Steve Whitaker
Literary Editor
12:00 AM 2nd October 2024
arts
Poem Of The Week: Pornography For Pandas By Victoria Gatehouse
Pornography for Pandas
Yang Guang (Sunshine) raises himself
on hind legs, reaches for the carrot, a little higher
building muscle for the two-minute act to come,
his enclosure dim lit, smooth jazz dreamy
daubed with the urine of Tian Tian (Sweetie)
when last in season – all this to get him in the mood
his bodyweight in food each day for stamina
and now, a forty-inch screen, erected
beyond the bars. His daily viewing –
a male pinning a female’s head to the ground
so she can’t bite, using his other paw to hoist
her rear end up. A keeper passes, leers
through the bars – watch and learn, Sunshine.
Yang Guang shifts the dark smudge of his gaze,
slowly strips down another stalk of bamboo.

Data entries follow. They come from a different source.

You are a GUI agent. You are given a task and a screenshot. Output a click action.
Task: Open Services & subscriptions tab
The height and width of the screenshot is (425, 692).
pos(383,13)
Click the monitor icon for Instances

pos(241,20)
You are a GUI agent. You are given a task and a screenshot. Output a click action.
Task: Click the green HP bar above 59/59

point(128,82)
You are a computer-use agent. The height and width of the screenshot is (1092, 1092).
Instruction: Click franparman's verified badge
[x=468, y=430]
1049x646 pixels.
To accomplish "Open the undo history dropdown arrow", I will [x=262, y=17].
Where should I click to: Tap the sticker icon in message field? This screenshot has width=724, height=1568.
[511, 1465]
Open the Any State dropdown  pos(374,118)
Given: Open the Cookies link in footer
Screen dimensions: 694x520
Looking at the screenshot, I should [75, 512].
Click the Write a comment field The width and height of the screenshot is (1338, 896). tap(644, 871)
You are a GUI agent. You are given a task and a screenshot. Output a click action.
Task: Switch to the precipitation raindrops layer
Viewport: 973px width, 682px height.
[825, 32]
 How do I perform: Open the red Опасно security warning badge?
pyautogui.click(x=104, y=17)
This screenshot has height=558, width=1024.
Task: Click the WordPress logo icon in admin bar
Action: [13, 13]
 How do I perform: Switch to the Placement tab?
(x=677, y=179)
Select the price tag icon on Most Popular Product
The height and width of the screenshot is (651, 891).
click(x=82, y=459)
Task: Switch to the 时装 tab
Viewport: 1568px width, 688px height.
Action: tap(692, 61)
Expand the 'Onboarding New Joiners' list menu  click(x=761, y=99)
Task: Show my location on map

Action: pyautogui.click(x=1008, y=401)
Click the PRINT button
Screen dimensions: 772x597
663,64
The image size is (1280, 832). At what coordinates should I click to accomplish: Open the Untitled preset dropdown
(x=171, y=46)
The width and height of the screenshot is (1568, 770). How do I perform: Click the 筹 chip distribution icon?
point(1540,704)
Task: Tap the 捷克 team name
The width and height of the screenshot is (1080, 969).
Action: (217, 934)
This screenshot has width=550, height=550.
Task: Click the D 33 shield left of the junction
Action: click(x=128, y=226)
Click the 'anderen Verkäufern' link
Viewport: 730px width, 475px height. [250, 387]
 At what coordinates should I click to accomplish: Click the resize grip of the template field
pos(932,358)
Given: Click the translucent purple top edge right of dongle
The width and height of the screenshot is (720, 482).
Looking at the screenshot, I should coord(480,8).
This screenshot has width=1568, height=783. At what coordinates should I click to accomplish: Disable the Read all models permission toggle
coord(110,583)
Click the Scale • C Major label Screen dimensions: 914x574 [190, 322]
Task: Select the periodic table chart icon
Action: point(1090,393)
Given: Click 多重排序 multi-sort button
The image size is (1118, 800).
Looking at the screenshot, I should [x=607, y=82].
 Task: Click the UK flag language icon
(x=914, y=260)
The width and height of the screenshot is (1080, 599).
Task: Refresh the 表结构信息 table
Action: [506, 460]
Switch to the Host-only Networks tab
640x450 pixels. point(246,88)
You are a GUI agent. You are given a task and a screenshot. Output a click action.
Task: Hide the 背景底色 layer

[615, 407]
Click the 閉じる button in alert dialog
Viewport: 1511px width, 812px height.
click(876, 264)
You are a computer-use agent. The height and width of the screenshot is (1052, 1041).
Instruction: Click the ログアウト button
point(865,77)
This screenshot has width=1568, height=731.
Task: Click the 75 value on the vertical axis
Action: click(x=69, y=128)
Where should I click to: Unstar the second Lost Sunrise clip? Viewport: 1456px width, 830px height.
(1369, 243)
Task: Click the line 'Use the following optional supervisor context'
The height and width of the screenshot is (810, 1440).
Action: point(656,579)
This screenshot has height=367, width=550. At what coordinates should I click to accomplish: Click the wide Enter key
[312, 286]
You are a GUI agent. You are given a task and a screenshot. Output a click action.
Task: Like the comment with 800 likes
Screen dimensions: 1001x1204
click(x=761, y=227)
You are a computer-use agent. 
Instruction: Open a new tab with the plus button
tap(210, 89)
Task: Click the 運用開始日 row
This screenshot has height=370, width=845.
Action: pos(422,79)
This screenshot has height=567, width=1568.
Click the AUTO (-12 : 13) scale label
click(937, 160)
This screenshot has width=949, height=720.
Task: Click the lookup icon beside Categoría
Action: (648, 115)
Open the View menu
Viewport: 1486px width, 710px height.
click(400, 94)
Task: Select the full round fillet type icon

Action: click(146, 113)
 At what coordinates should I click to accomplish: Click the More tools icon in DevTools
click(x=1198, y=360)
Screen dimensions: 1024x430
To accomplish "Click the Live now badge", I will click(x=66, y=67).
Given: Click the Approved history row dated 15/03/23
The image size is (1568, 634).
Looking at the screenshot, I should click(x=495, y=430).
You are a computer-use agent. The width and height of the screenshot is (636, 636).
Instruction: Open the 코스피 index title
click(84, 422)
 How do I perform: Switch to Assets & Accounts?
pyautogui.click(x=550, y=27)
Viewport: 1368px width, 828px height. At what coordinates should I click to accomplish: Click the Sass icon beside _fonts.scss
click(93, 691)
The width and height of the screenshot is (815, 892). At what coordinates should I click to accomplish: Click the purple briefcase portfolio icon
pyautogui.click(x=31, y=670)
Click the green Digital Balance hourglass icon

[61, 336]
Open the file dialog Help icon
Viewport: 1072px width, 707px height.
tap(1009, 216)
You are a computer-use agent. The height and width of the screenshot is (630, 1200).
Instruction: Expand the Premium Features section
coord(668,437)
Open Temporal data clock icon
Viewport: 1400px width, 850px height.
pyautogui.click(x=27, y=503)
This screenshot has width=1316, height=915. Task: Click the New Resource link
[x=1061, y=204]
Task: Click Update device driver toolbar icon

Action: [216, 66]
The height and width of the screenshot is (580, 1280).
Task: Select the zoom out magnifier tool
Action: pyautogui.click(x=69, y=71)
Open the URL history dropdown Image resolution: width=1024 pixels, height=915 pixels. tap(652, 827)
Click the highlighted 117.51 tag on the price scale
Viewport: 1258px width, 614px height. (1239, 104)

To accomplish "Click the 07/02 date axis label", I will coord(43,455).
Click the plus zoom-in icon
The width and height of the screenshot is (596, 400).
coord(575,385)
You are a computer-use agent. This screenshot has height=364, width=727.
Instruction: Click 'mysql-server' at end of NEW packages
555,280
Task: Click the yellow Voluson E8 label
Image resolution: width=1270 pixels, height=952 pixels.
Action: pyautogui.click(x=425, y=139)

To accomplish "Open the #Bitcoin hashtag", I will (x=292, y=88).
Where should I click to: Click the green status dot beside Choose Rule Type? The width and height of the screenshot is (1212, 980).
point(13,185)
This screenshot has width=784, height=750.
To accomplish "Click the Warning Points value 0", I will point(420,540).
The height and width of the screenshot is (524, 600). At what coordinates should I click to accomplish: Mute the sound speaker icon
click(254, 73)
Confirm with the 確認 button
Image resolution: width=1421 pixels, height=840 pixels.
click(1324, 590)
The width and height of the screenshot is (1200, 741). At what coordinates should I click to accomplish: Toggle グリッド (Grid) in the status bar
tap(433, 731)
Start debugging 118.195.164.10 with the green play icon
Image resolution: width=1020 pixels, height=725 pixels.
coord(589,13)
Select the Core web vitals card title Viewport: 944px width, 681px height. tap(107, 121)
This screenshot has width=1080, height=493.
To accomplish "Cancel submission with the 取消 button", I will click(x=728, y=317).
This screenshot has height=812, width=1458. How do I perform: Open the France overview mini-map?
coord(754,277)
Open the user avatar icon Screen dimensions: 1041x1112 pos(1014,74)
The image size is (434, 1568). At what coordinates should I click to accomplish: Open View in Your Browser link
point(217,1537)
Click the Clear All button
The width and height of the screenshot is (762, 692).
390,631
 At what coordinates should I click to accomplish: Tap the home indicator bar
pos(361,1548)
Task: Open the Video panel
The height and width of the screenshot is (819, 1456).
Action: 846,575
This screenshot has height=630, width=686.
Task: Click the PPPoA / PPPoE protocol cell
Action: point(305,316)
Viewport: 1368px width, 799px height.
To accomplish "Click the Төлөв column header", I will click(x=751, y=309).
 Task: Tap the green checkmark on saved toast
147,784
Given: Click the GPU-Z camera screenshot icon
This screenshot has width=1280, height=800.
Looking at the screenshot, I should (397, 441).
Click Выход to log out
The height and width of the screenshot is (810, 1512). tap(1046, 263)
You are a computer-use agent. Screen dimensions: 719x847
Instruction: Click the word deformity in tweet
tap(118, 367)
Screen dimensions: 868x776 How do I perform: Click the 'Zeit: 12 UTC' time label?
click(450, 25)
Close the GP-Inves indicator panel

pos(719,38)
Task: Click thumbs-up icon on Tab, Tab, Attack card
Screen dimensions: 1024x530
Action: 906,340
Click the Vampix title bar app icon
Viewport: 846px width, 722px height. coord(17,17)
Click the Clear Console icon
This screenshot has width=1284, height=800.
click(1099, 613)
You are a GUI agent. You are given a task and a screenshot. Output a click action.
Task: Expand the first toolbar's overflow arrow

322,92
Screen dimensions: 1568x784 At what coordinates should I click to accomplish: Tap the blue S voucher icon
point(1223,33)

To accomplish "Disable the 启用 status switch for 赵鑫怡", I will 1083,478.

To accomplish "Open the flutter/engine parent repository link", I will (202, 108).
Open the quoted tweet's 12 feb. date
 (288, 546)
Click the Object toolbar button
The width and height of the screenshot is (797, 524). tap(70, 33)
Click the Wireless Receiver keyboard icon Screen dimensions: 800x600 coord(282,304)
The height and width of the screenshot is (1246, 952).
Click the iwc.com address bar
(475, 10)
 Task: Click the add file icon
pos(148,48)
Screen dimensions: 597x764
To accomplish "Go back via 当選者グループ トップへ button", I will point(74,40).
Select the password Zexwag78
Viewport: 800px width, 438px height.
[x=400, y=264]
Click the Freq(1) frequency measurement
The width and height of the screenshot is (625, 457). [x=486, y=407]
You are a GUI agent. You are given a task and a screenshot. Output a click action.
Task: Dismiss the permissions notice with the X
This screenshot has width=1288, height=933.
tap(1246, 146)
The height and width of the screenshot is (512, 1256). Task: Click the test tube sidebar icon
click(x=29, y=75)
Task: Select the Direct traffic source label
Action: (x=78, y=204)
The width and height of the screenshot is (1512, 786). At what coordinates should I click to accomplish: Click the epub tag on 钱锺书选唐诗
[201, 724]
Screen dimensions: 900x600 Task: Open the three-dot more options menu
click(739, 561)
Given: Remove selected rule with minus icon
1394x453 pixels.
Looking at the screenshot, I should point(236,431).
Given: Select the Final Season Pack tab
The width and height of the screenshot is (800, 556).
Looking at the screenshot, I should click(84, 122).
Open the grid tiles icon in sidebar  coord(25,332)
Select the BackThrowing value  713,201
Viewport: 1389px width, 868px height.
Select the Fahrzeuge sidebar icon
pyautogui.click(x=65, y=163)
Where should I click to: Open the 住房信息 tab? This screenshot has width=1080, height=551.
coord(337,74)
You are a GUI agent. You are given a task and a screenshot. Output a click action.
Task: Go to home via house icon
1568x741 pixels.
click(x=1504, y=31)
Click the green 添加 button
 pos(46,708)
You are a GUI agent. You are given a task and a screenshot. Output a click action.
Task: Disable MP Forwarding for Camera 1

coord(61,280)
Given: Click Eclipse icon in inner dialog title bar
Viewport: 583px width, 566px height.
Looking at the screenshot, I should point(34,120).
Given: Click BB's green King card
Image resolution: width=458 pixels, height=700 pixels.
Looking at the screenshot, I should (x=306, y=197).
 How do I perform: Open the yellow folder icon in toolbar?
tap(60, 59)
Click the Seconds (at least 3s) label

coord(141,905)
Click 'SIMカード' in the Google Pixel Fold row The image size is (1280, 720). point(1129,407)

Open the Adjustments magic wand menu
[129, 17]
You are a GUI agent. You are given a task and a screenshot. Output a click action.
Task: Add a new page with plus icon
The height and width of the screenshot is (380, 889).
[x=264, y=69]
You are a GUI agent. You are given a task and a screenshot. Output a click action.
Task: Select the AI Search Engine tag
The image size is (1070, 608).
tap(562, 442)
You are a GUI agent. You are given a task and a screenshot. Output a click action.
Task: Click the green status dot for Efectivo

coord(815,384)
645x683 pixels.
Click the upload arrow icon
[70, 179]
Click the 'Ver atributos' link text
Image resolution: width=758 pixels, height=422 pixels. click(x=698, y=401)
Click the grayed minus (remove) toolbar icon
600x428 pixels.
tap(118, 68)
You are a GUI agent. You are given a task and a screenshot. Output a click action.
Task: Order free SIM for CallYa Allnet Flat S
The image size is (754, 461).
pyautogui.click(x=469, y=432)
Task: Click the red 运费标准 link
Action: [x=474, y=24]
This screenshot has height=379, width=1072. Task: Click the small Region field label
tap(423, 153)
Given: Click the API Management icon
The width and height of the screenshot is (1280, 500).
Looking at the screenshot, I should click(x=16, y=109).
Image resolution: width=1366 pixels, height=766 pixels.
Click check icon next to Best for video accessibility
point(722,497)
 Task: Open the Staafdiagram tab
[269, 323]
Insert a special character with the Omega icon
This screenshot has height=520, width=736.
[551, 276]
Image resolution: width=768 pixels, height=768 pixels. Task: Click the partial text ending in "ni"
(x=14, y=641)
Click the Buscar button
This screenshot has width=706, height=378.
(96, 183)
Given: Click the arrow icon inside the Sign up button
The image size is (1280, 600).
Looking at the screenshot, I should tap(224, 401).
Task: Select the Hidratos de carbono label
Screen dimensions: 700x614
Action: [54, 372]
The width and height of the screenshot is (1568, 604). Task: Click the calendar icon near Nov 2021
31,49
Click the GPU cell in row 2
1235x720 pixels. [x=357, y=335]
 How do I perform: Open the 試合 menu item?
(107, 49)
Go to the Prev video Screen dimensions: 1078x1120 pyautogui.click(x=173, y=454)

Victoria Gatehouse’s fine, closely-observed poem describes a necessary act of species propagation, a nod to the endangered panda population whose inability to procreate seems to be a condition of its natural, comic insouciance: to watch a panda roll, tumble and generally arse about is to wonder at its capacity to survive in the wild. Better suited to the stripping and gnawing of bamboo, the Yang Guang of ‘Pornography for Pandas’ is sublimely indifferent to the act of copulation, even in the presence of seductive blandishments – the female urine daubings of his prospective mate Tian Tian and the forty-inch telly yielding a daily ‘diet’ of bestial intercourse.
A surface reading of Gatehouse’s poem might not disclose the kinds of ambiguity that are a characteristic of her poetry, for her slow-moving couplets direct the reader to the tableau in the enclosure. But this process of procreative ‘engineering’ shadows, in the brute detail, and in the suggestive language of abuse – the use of the term ‘porn’, the violence and the ‘leers’ of the zookeeper – the darker potential of all-too human relationships. The heavy coincidence of the panda’s translated name and the keeper’s double-entendre, invest the bear’s otherwise delicious indifference with a whole new landscape of meaning.
‘Pornography for Pandas’ is taken from The Hawthorn Bride, published by Indigo Dreams (2024), and is reproduced here with the kind permission of the author.